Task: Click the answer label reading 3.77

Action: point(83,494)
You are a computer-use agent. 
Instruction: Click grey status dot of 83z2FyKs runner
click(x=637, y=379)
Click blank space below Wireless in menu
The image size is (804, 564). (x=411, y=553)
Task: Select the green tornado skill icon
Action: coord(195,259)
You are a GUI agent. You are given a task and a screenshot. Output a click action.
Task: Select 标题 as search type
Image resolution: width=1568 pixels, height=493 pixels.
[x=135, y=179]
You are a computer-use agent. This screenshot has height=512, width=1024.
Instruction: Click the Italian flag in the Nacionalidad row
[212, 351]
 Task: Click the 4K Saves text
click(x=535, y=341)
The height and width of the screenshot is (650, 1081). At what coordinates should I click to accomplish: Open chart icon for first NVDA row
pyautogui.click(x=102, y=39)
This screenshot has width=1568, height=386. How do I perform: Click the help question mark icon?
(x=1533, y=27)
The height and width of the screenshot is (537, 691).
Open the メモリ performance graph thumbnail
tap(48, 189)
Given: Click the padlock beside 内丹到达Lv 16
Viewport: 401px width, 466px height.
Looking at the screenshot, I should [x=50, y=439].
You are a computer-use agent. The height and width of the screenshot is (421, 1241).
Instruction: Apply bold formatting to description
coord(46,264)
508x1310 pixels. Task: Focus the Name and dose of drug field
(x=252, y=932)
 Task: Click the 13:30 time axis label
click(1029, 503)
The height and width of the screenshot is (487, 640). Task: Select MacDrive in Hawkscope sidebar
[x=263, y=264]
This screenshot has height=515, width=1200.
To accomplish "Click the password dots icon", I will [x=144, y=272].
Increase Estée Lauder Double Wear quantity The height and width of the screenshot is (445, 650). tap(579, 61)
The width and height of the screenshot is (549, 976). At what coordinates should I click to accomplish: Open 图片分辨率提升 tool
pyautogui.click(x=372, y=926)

→ Action item
From the data above, copy each line that holds "agent".

→ Result for this task
You are a computer-use agent. 
You are a GUI agent. You are given a task and a screenshot. Output a click action.
You are a computer-use agent. This screenshot has height=512, width=1024.
You are a computer-use agent. The height and width of the screenshot is (421, 1241).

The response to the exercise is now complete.